+++ DATA FOR THIS EXERCISE
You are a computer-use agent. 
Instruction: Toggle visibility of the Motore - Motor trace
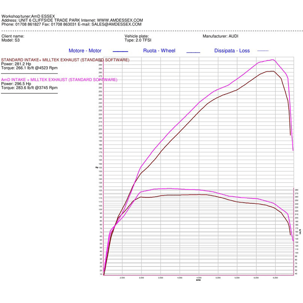85,51
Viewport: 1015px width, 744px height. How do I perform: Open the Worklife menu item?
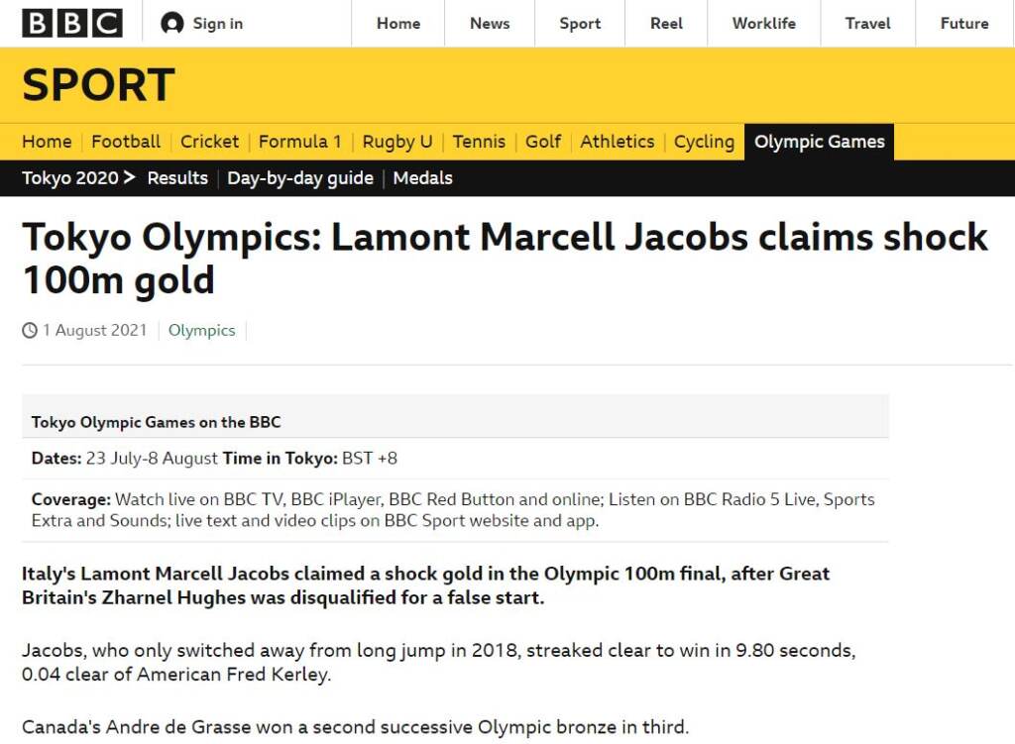click(x=763, y=23)
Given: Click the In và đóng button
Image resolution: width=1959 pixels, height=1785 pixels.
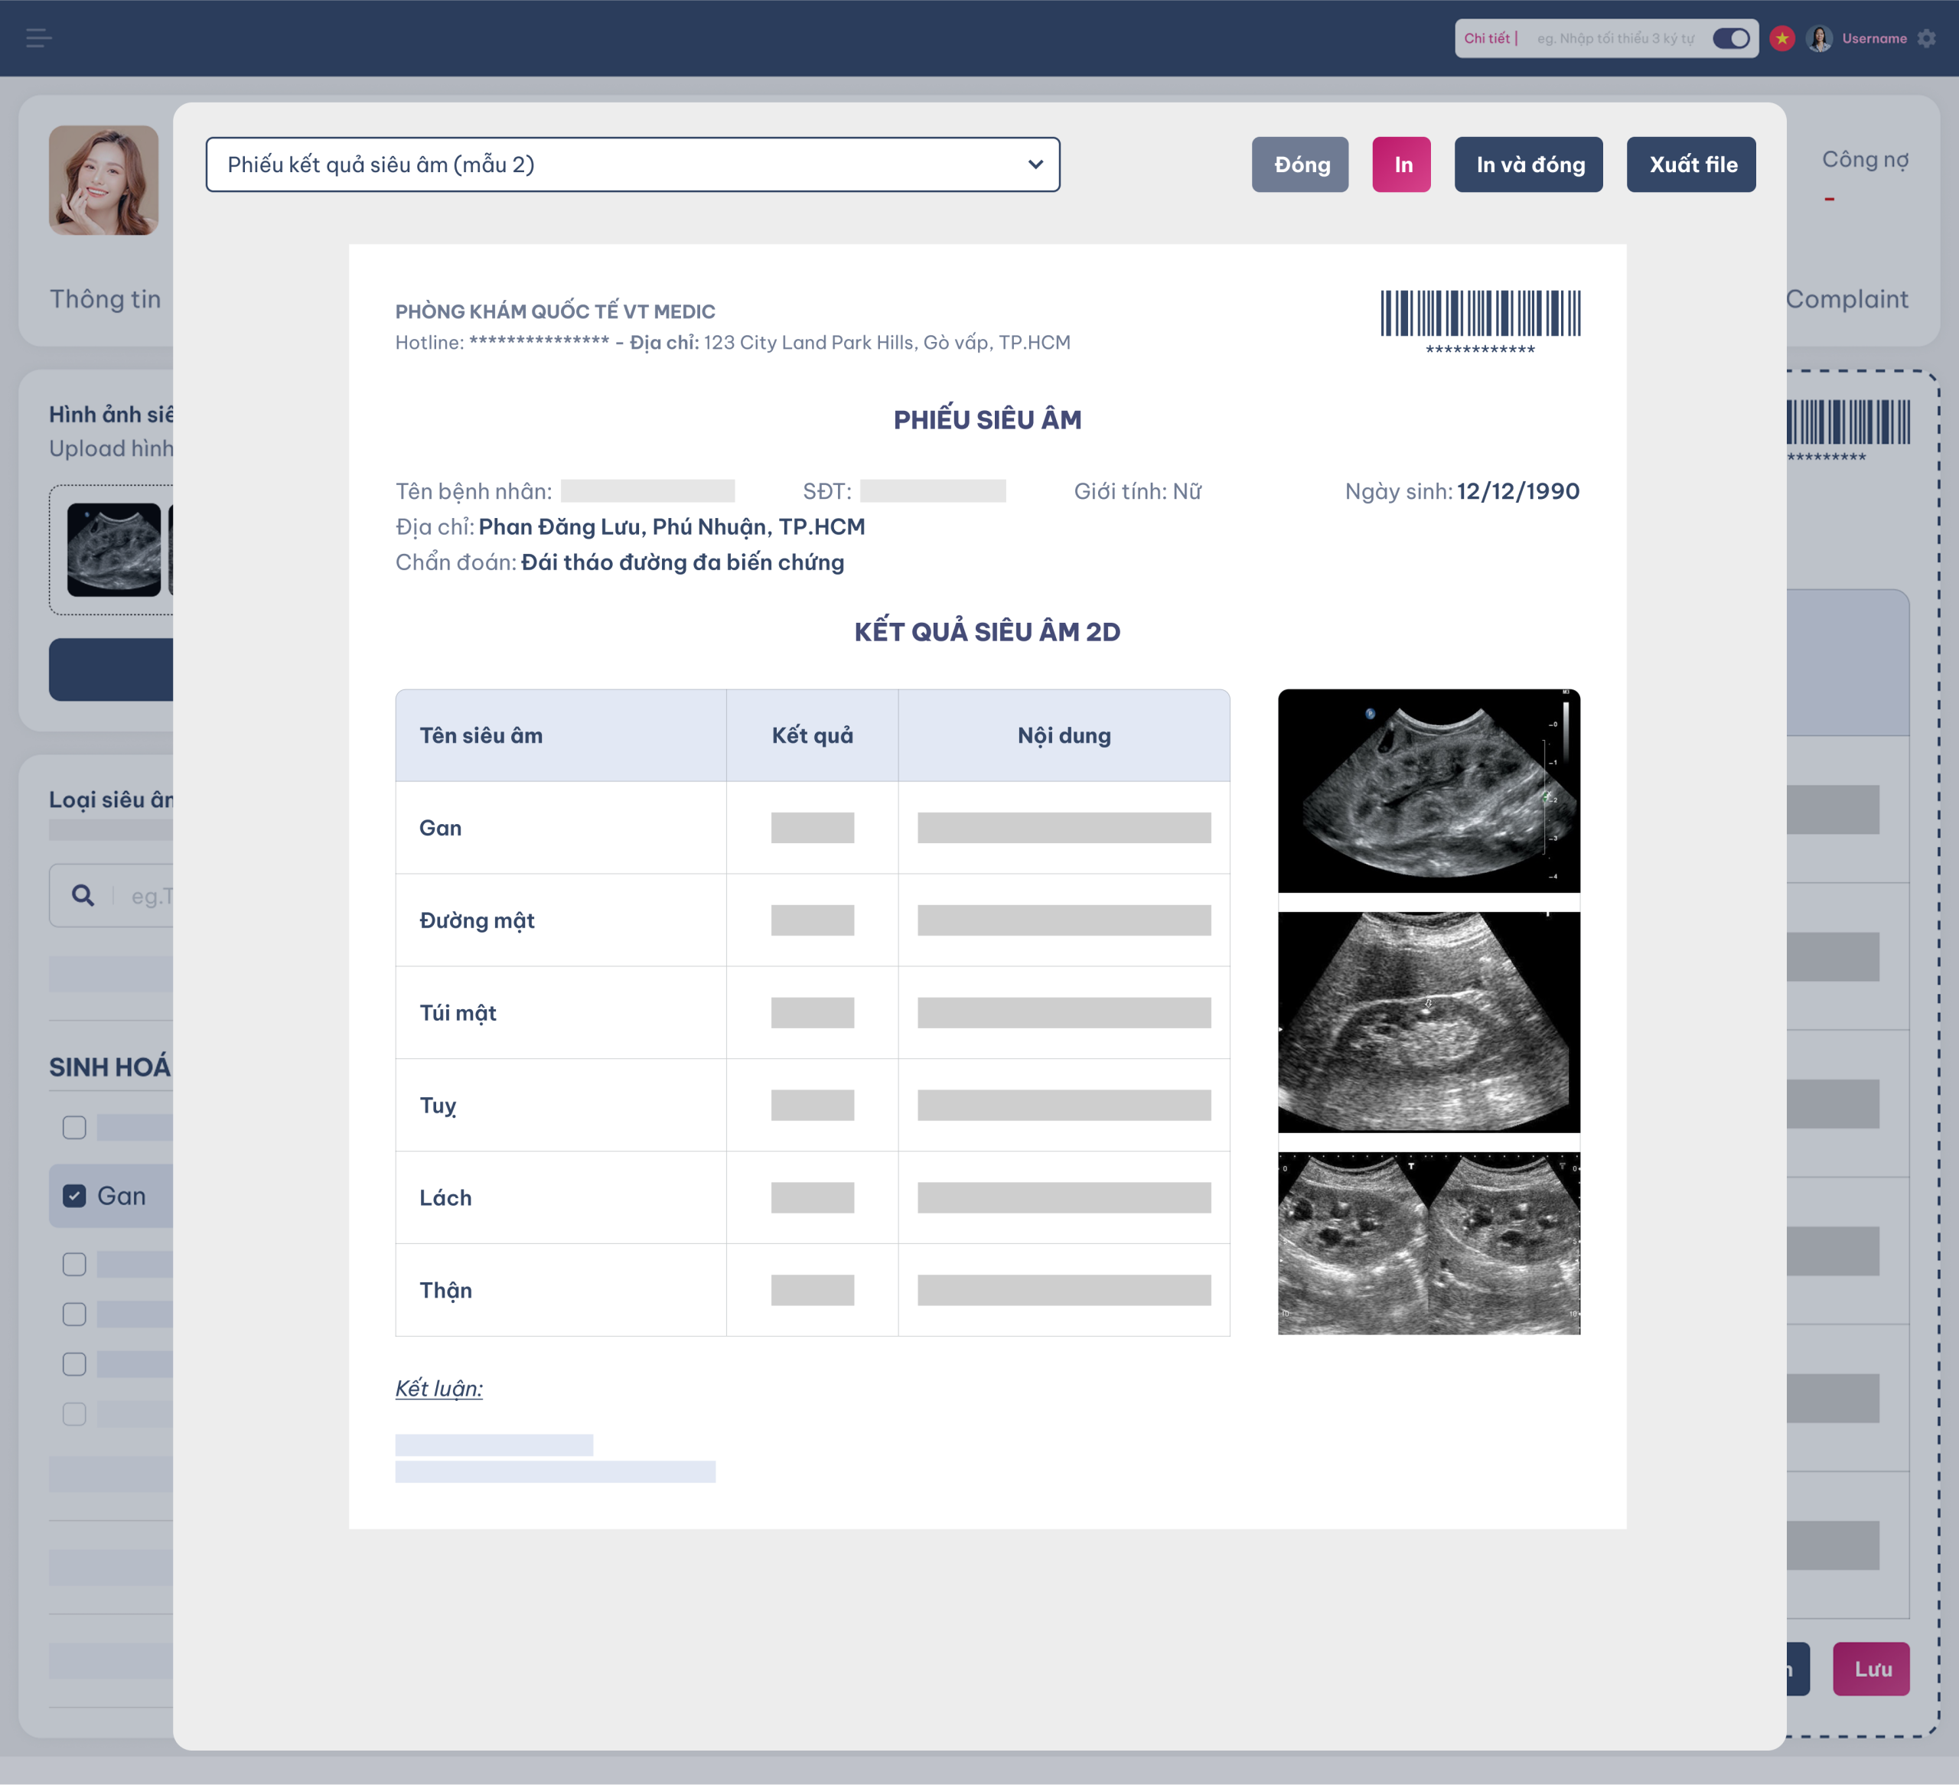Looking at the screenshot, I should coord(1529,164).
++++++
[ACTIVITY] Give the listing again word for word. Skip every image.

[SOLUTION TO THE EXERCISE]
You are a computer-use agent. 
Instruction: Toggle visibility of the Motore - Motor trace
85,51
Viewport: 1015px width, 744px height. How do I perform: Open the Worklife menu item?
click(x=763, y=23)
Given: Click the In và đóng button
Image resolution: width=1959 pixels, height=1785 pixels.
Looking at the screenshot, I should coord(1529,164).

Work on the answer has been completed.